Peter was handsome in a sharp-faced way, with his black hair slicked back to leave a widow’s peak, but it ceased to be as attractive when he frowned, as he was doing now, making him look like a peevish schoolmaster.

‘I have to tell you, Cal, I am back with the old firm and the powers that be in the Government insist on Blighty being neutral. They want
nothing to do with Spain and their national bloodletting.’

‘A fact that has been made perfectly plain these last two years,’ Cal snapped; the indifference of Britain to the plight of the Spanish republicans tended to get under his skin. ‘As neutrality it’s a farce, given the arms embargo is being, and has been since the outbreak, routinely broken by the Germans and Italians.’

‘You forgot to mention the Russians.’

‘Most of whose ships have been sunk by Italian submarines, whilst the Royal Navy just stands by and looks on. HMG should be blushing to the roots, not worrying about what I am up to.’

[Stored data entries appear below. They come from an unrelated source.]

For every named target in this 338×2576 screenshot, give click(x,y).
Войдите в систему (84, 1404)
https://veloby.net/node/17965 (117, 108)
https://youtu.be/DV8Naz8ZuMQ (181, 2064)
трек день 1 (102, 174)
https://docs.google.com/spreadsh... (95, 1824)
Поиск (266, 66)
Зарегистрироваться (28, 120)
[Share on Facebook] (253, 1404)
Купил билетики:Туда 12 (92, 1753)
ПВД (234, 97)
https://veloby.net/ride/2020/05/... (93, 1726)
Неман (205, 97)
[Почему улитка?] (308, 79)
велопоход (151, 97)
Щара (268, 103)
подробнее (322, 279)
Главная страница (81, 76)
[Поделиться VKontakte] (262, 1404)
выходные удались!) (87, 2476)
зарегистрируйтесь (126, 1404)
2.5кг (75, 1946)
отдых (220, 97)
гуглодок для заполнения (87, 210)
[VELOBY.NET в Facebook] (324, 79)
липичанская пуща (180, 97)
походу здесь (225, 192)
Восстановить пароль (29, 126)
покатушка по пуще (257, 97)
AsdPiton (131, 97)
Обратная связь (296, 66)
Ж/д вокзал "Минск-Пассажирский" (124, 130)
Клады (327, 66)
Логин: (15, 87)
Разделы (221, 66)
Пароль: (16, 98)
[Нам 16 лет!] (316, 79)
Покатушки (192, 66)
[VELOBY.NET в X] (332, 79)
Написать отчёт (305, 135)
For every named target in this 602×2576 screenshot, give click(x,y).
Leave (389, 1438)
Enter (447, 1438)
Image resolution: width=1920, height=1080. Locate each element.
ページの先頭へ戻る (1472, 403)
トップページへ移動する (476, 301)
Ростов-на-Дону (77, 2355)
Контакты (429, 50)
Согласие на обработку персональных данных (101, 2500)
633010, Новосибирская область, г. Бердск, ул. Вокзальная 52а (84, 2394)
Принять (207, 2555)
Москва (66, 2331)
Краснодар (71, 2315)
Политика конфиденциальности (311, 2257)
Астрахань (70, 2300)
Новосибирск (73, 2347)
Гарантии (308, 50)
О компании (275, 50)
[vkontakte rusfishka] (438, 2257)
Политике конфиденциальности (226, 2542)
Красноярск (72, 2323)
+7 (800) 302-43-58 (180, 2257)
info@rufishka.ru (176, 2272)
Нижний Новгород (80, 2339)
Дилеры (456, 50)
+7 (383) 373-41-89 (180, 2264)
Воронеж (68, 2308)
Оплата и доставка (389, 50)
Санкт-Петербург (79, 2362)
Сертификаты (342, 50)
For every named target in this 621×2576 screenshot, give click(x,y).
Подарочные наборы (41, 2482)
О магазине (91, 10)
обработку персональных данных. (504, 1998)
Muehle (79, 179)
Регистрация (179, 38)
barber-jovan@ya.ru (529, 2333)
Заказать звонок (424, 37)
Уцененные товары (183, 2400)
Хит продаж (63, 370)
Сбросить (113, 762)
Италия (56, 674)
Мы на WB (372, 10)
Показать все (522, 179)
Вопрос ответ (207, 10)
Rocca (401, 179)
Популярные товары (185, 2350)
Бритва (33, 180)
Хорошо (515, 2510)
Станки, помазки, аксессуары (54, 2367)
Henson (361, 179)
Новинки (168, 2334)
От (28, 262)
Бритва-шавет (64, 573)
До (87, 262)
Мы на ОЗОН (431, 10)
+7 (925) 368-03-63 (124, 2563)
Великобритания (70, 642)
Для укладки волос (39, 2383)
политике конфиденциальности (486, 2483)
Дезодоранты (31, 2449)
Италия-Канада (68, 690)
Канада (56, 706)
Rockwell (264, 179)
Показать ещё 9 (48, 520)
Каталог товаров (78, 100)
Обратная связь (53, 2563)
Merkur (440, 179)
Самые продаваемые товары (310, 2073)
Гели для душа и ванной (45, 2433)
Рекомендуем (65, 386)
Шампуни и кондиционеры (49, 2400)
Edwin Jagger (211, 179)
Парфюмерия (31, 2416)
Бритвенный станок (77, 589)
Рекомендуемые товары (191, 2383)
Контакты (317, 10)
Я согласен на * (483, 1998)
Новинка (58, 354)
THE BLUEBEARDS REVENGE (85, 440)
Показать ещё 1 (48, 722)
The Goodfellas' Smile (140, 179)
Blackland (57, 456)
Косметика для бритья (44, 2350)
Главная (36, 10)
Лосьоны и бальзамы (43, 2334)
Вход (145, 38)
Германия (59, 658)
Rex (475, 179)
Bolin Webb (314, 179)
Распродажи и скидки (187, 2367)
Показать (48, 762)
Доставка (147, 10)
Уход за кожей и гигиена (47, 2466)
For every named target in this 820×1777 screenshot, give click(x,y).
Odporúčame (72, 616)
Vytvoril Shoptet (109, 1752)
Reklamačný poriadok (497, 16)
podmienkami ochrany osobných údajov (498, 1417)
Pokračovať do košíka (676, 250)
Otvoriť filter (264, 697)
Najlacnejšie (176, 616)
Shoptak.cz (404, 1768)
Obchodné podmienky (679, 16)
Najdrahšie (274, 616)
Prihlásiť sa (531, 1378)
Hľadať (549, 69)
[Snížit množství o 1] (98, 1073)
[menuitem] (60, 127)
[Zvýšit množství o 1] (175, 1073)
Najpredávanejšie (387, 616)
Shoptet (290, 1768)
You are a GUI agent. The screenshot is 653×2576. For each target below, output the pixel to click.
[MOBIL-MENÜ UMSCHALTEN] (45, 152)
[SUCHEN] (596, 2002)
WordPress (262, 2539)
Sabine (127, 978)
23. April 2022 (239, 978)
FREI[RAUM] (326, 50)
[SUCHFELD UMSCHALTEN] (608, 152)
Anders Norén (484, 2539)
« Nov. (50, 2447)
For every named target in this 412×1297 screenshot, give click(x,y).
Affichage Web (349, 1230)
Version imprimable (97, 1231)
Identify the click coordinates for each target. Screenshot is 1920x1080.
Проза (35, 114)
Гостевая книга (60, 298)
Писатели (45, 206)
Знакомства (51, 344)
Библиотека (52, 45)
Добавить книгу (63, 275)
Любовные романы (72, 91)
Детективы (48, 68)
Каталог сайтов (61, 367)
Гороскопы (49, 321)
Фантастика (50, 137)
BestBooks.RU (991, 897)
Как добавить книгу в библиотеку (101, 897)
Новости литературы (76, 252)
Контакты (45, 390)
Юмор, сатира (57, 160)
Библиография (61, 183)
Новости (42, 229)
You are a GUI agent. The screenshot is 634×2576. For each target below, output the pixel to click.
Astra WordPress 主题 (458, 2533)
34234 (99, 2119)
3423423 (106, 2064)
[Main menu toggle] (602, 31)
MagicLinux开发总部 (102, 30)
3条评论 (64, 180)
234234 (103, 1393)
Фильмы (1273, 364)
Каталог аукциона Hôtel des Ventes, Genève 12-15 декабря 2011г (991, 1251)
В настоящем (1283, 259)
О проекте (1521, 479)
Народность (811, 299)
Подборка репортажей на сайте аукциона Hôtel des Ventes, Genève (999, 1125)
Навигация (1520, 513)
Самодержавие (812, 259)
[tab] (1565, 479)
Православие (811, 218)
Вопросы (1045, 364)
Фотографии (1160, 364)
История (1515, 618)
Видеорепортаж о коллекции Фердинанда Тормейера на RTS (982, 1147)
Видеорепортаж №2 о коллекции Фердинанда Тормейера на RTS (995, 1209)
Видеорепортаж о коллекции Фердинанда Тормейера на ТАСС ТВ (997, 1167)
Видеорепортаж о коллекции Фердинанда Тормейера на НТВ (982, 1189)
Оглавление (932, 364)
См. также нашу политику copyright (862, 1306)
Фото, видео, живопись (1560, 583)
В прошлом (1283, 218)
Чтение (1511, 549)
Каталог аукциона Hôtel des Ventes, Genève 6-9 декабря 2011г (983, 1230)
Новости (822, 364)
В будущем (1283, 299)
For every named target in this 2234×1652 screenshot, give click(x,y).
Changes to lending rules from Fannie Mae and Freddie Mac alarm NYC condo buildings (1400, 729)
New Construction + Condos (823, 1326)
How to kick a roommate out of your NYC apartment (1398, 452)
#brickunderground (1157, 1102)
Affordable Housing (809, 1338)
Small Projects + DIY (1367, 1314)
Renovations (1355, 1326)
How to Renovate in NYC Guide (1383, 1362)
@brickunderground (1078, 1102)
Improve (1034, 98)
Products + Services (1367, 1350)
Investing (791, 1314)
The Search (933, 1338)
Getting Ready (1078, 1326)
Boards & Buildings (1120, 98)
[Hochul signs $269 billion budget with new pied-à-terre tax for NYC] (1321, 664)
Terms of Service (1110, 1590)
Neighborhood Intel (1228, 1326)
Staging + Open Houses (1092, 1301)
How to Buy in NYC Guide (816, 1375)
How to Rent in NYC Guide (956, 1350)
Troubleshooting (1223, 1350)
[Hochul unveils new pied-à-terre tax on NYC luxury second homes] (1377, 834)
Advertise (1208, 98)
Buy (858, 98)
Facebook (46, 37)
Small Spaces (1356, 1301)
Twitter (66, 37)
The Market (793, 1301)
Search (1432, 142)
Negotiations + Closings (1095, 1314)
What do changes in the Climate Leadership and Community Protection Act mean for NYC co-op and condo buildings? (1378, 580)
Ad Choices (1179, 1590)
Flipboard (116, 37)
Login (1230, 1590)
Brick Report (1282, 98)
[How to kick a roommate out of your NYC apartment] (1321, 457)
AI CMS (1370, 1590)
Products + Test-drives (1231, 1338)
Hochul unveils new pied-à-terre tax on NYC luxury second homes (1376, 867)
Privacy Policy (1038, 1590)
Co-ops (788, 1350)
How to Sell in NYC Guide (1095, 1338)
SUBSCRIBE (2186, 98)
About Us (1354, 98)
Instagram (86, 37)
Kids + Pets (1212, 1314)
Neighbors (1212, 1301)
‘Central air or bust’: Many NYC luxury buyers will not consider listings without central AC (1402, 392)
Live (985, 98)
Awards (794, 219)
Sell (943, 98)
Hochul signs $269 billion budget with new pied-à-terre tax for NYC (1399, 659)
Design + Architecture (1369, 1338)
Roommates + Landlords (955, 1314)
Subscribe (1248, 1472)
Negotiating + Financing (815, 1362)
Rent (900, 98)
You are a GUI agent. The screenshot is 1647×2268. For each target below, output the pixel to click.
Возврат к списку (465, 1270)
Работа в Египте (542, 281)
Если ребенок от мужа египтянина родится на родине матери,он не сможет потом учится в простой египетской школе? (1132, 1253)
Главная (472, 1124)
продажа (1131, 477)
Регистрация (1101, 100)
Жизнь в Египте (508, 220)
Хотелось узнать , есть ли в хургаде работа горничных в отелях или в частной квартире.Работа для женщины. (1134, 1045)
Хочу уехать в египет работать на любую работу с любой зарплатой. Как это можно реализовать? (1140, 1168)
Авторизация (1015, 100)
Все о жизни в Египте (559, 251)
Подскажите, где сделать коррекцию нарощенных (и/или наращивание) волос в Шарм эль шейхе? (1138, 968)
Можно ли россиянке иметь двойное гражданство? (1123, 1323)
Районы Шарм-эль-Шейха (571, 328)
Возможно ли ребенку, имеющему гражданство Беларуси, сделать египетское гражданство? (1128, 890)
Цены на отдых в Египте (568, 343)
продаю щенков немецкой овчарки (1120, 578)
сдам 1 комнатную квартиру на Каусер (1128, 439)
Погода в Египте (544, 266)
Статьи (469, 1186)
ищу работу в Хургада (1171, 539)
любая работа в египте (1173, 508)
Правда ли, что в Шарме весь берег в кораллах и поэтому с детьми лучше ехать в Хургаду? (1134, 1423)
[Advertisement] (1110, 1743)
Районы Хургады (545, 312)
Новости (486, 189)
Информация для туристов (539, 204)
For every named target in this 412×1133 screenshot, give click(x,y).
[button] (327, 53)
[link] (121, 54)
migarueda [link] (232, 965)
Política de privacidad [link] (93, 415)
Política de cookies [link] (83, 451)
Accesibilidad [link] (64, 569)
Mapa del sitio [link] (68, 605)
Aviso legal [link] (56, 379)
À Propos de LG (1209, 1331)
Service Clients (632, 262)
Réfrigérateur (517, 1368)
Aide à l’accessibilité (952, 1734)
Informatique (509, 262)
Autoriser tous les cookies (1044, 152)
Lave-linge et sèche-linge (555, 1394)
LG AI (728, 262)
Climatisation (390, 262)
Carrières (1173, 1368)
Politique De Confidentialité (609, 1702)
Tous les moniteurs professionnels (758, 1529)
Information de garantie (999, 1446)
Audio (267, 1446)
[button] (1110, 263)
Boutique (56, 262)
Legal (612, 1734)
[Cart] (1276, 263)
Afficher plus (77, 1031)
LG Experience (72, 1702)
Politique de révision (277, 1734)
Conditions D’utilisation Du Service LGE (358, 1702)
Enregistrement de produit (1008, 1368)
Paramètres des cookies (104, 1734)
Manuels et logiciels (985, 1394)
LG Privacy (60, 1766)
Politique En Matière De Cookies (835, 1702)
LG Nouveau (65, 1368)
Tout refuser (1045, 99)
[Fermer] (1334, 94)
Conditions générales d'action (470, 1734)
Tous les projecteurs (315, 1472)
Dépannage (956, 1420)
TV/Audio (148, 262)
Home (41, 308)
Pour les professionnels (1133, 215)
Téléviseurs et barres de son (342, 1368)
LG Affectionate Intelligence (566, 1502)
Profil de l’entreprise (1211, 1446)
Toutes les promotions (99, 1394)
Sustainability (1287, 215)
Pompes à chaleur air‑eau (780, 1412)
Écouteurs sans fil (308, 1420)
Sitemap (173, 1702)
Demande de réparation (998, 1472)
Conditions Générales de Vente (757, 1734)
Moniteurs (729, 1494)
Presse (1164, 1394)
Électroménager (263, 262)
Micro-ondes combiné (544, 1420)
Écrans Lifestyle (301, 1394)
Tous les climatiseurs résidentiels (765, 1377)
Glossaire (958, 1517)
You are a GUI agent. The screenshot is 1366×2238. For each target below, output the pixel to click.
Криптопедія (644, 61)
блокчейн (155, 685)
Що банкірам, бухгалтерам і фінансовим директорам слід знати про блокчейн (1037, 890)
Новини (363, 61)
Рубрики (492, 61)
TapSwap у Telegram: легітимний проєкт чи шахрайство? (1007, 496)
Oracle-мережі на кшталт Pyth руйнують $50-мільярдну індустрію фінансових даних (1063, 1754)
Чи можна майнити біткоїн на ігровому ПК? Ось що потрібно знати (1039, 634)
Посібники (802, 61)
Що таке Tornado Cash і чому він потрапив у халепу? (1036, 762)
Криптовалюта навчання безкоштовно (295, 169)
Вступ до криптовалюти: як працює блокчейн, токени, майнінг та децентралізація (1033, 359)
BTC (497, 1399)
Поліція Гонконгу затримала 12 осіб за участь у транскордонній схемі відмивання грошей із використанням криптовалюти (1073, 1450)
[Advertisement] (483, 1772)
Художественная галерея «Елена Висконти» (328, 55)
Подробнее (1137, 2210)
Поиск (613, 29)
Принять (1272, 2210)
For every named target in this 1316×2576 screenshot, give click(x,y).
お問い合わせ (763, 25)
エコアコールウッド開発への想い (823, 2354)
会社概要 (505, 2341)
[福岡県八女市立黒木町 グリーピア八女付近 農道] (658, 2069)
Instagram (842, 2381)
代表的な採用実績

‘I don’t make policy, Cal.’

‘It’s not so long ago you seemed as committed as I am to fighting the likes of Franco, or was the buying and shipping of weapons to Ethiopia two years back just a lark? I seem to recall a lot of talk about stopping Mussolini, and while I am aware you are not much of one for ideology, I would be disappointed to find you have done a complete volte-face and signed up with the denizens of the Right Club.’

Peter, to avoid answering what was clearly a question, stood up and went to a rather faded curtain, which, when twitched back, revealed a tiny kitchen, into which he disappeared as he responded.

‘Would you like some coffee, old boy? I can make some if I can work out this infernal pot the Frogs use.’